------ Record set ------

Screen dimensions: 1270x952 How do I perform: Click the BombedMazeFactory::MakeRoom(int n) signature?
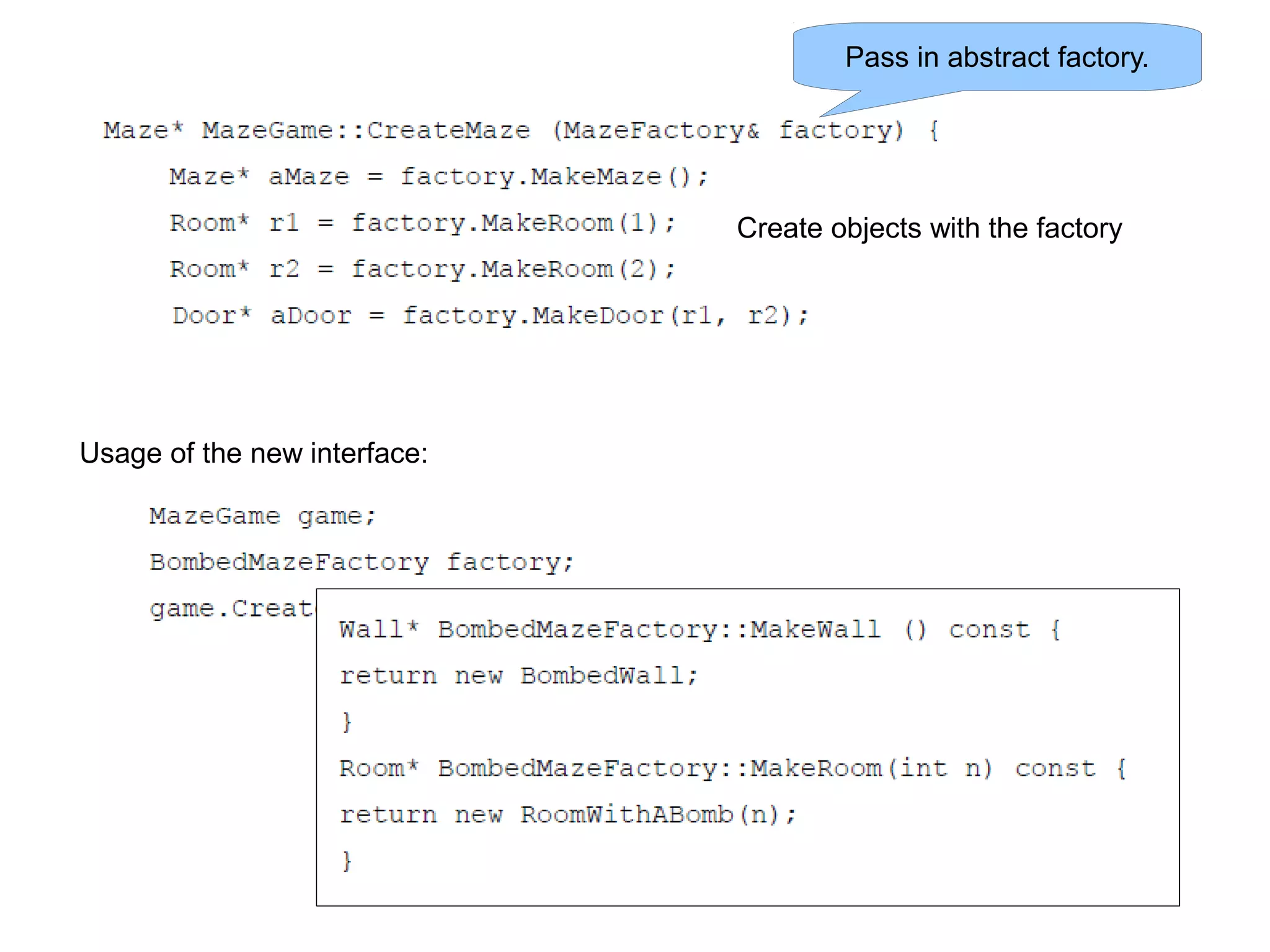(732, 769)
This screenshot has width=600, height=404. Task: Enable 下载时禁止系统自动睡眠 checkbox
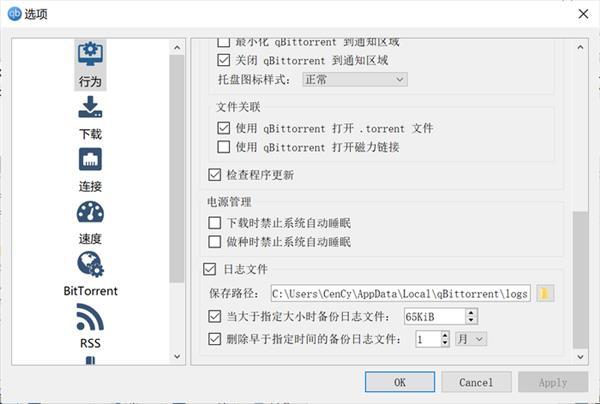(x=215, y=223)
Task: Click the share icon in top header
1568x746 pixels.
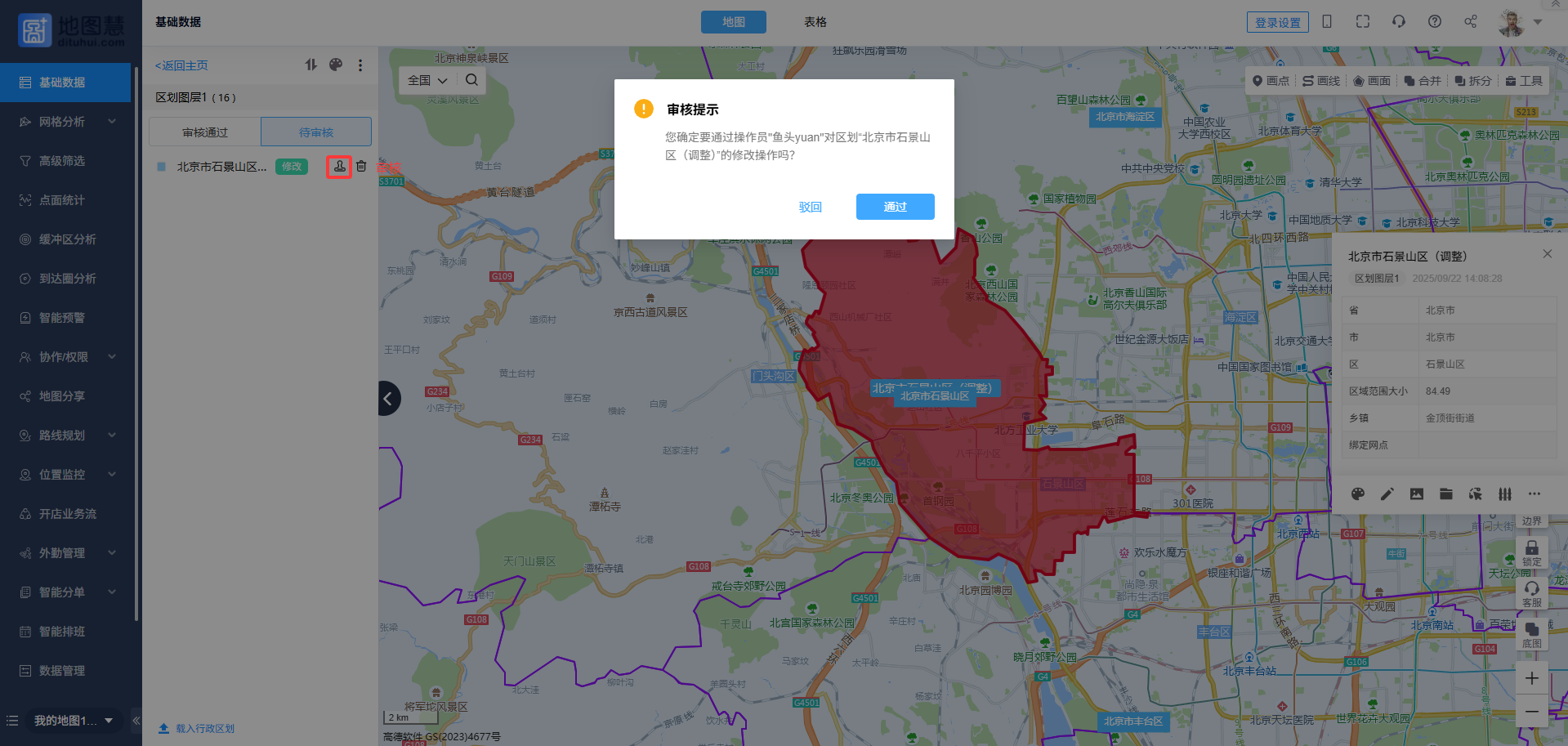Action: (x=1471, y=22)
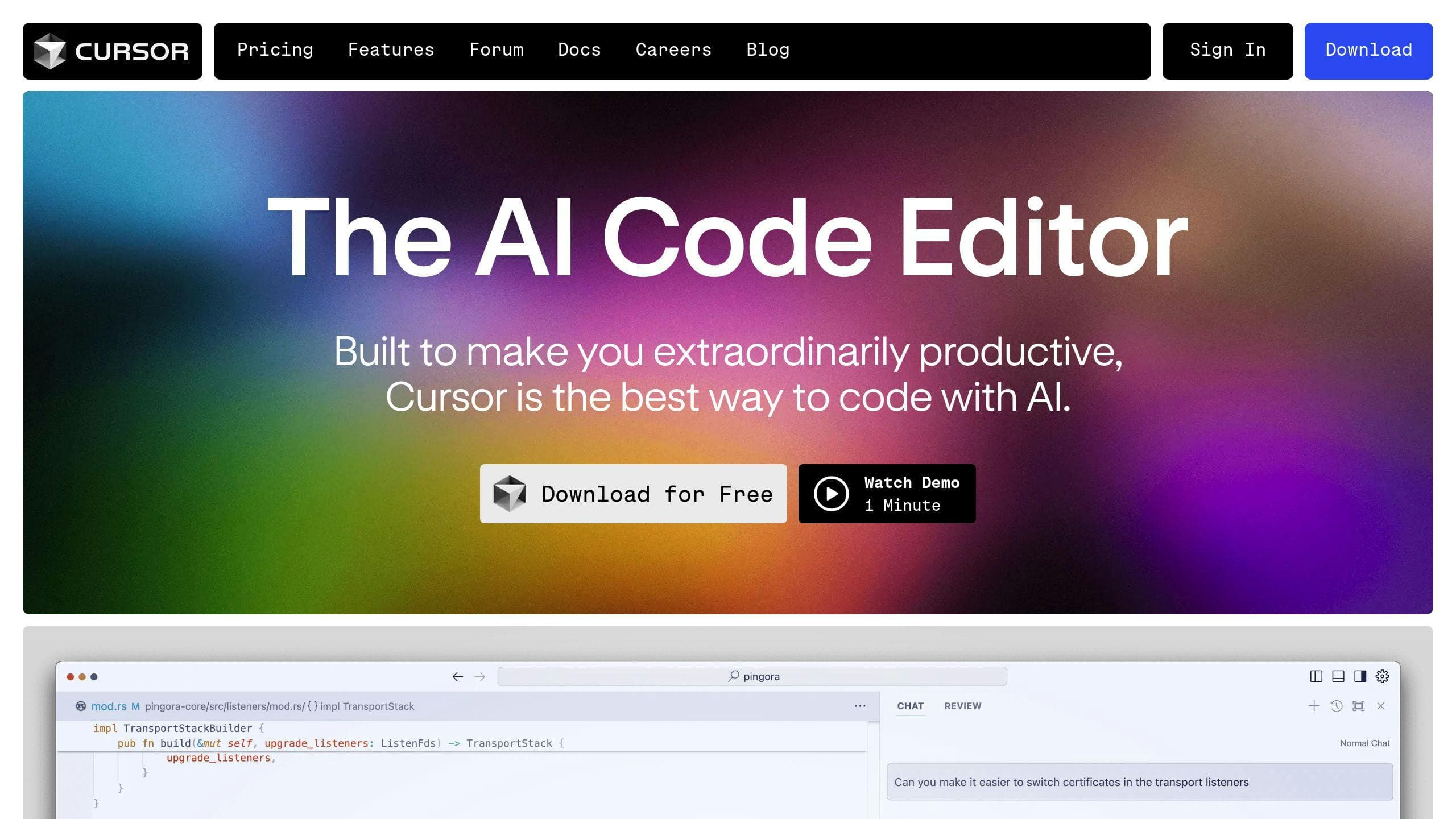
Task: Open the Features menu item
Action: 391,50
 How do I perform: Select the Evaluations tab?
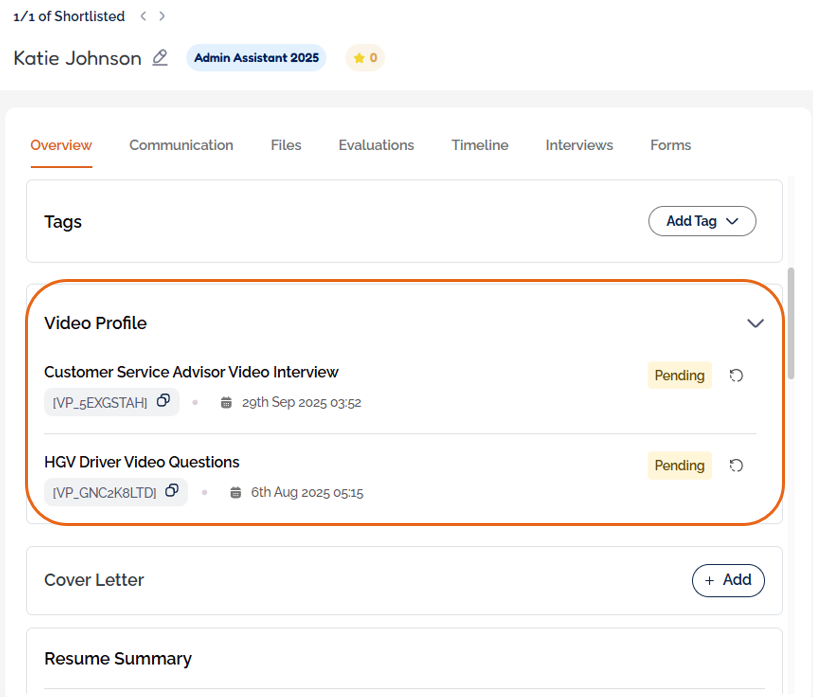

------

#### Task details
Copy every item above word for word, leaving out the pictures.

#### Worked answer
Screen dimensions: 1270x952 How do I perform: Click the BombedMazeFactory::MakeRoom(int n) signature?
(732, 769)
This screenshot has width=600, height=404. Task: Enable 下载时禁止系统自动睡眠 checkbox
(x=215, y=223)
Task: Click the share icon in top header
1568x746 pixels.
Action: (x=1471, y=22)
Task: Open the Features menu item
Action: 391,50
 How do I perform: Select the Evaluations tab?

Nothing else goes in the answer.